Hopefield may no longer be considered the gateway to the West Coast, but for those seeking small town nostalgia, it is surely the capital of the entire stretch of coastline.
West Coast Wander Recipe
Inspired in part by Hopefield’s 1970s stalwart, the Commercial Hotel, this retro dessert takes on local flavour with the inclusion of rooibos tea and West Coast honey. Inherently Seventies, the pavlova is appealingly kitsch in both presentation and flavour. A veritable cloud of confectionary, the classic combination of meringue, whipped cream and fruit has been the centrepiece of many a dinner party since it’s inception.
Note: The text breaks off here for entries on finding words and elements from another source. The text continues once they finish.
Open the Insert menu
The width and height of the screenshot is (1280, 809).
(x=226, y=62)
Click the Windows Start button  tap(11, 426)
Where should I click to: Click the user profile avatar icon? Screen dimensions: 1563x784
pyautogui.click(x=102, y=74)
Traditionally made for the festive season, pavlova is able to adapt to myriad toppings – the most popular of which is fruit. For this recipe, I combined the popular holiday flavours of pear, star anise and cinnamon with the rooibos tea endemic to South Africa. Simple syrup made from the tea infusion and thickened with West Coast honey makes for an ideal drizzle over poached fruit.
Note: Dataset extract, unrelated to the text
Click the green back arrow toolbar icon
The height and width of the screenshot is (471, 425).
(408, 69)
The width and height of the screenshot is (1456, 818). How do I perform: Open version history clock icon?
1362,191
Poached Pear Pavlova with Rooibos & Honey
Prep time: 30 mins/ Cook time: 2.5 hours plus cooling time / Serves: 6 to 8
For the pavlova you will need:
- 3 extra-large egg whites at room temperature
- 1 teaspoon vanilla extract
- 2 teaspoons cornflour
- 250ml of castor sugar
- 1 teaspoon white vinegar
For the topping:
- 300ml fresh double cream
- 4 to 6 large pears, washed
- lemon juice
- 250ml readymade strong black rooibos tea
- 4 tablespoons of West Coast or fynbos honey
- 250ml castor sugar
- Aromatics such as a few dried star anise and a cinnamon stick
Preheat the oven to 120°C and line a large baking sheet with baking paper. Place the egg whites into a large, clean glass bowl (glass ensures a stiffer peak) and beat until they form stiff peaks. Gradually add in the sugar, one teaspoon at a time and beat until the mixture is glossy and thickened. Beat in the vanilla, cornflour and vinegar before spooning the mixture on to the baking sheet and spreading into a circle. Don’t worry if the pavlova isn’t symmetrical, the key is height rather than size. Bake for 90 minutes before switching the oven off and leaving the pavlova inside until it is completely cool.
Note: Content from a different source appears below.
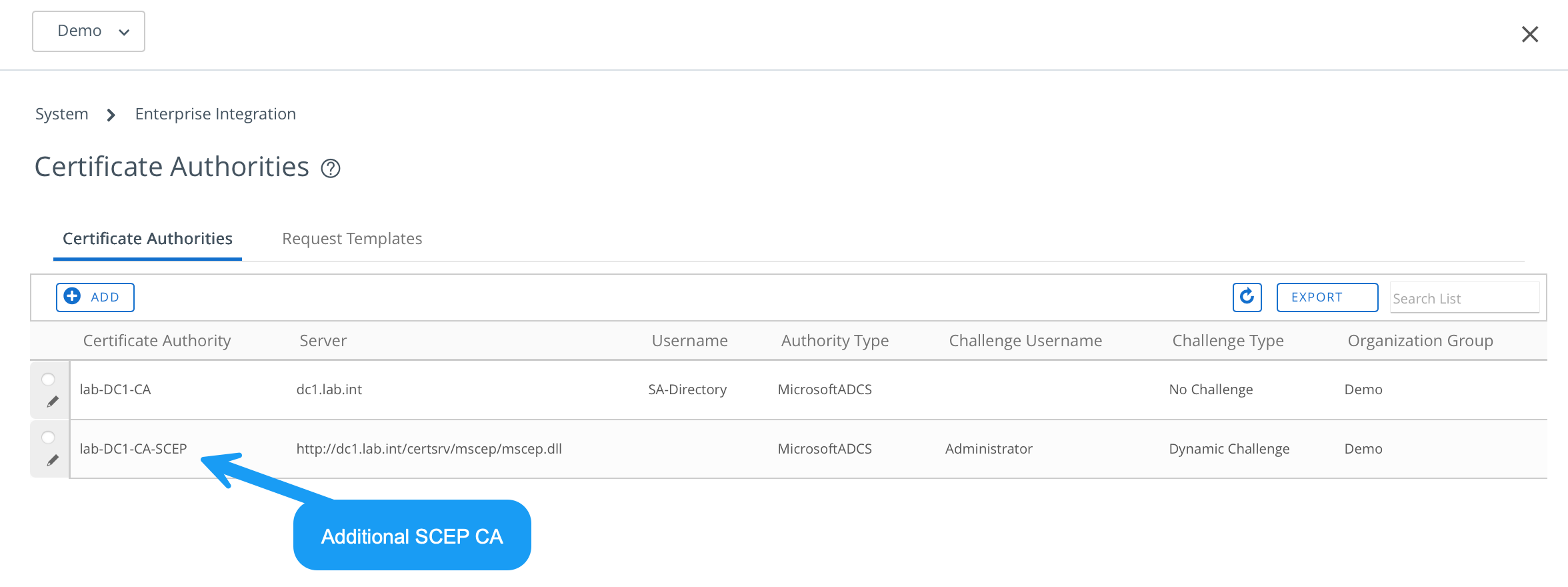Click the breadcrumb chevron arrow
This screenshot has height=587, width=1568.
point(111,115)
For the topping, peel the pears, leaving the stalks on, and brush with a little lemon juice to prevent them from discolouring. In a heavy-bottomed saucepan, combine the sugar, honey and rooibos tea and stir until the sugar has dissolved. Add in the aromatics and simmer the liquid until slightly reduced. Place the pears in the liquid and poach for about 25 minutes or until soft. Remove and set aside. Remove the aromatics and reduce the reserved liquid down to a syrupy consistency. Allow to cool.
To assemble the pavlova, whip the cream into peaks and spoon over the top of the meringue. Place the cooled poached pears in the centre and drizzle the cooled rooibos syrup over everything. Serve immediately.